Die Hochschulreform, die in Bayern in den nächsten Monaten durchgesetzt werden soll, ist nicht nur ein schwerer Angriff auf alle Studierenden, sondern auch auf die Beschäftigten der Hochschulen. Für sie wird diese Reform noch mehr Unsicherheit und Prekarisierung am Arbeitsplatz bedeuten. Denn die Privatisierung und Kommerzialisierung der Hochschulen, die bereits mit der Bolognareform krass verstärkt wurde, wird nun auf die Spitze getrieben.
Das wird starke Auswirkungen auf die Wege der Wissenschaften haben, die dann noch mehr an Profiten orientiert sein werden. Diejenigen Fächer, die für die Wirtschaft nicht profitabel genug sind – wie große Bereiche der Geistes- und Sozialwissenschaften – verlieren so immer schneller ihre Daseinsberechtigung.
Auch die Arbeitsbedingungen der Beschäftigten an den Unis werden durch diese Reform drastisch verändert werden.
Was ist Outsourcing?
Outgesourcte Beschäftigte sind im Gegensatz zu anderen Arbeiter:innen nicht direkt in dem Unternehmen oder Betrieb, in dem sie arbeiten beschäftigt, sondern in ausgegliederten Tochterunternehmen. Damit sind sie nicht in den Tarifvertrag ihrer Kolleg:innen miteingeschlossen. Das bedeutet konkret, dass für ihre Arbeitsbedingungen nicht die gleichen Regelungen gelten, wie für andere Angestellte und sie nicht von den Vorteilen der Tarifverträge profitieren können. So können sie unter anderem viel schlechter bezahlt werden. Weil outgesourcte Beschäftigte deutlich schlechtere Arbeitsverträge als ihre Kolleg:innen haben, sind auch gemeinsame Streiks erschwert.
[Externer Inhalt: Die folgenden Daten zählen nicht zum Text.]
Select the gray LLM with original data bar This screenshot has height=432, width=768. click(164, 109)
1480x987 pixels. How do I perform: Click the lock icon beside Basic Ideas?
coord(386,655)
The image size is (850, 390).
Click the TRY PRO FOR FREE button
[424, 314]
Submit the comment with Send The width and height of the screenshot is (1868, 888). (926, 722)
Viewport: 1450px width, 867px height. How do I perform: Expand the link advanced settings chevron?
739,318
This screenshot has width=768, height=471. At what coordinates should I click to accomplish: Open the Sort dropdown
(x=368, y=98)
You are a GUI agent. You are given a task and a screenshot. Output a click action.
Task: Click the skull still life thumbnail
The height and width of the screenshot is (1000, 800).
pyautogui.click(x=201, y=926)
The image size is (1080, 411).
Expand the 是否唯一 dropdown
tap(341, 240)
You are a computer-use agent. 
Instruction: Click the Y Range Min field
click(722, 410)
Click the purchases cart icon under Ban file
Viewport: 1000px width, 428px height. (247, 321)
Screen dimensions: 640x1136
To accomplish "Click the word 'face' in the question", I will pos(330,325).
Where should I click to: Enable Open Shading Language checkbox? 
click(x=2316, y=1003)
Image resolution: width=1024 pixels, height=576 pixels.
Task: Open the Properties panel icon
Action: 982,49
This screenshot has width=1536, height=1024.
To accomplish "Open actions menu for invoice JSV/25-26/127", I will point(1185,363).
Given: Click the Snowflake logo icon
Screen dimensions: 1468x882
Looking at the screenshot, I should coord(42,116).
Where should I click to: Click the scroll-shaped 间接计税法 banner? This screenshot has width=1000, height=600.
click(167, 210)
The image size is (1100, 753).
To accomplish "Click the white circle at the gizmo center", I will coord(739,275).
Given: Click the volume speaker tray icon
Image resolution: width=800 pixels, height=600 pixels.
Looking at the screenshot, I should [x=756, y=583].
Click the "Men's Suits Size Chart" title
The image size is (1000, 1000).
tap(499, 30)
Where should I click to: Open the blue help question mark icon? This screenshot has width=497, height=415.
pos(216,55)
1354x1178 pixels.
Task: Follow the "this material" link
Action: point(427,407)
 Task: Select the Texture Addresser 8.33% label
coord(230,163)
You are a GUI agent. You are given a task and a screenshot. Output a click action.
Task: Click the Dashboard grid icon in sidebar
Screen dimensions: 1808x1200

An den Hochschulen sind typischerweise nicht-wissenschaftliche Beschäftigte outgesourct, wie beispielsweise Arbeiter:innen der Mensa oder Putzkräfte, und auch Securities. Vor allem die Belegschaften der Mensa und der Reinigung sind stark weiblich und migrantisch geprägt.
Die Gewerkschaften nehmen dabei oft eine Haltung ein, die diese Spaltung der Belegschaft unterstützt. Dabei ist es wichtig, zwischen der Gewerkschaftsbasis und der bürokratischen Gewerkschaftsführungen zu differenzieren! Die Gewerkschaftsführungen unternehmen fast keine Anstrengungen die outgesourcten Beschäftigten zu organisieren und ihre Kämpfe und Forderungen aufzunehmen. Durch diese Spaltung werden die outgesourcten Beschäftigten, die meistens einen zeitlich begrenzten Vertrag haben, sehr stark isoliert und eingeschüchtert. Ihre unsicheren Arbeitsverhältnisse und die Abgrenzung zu den fest angestellten Beschäftigten machen Widerstand sehr riskant.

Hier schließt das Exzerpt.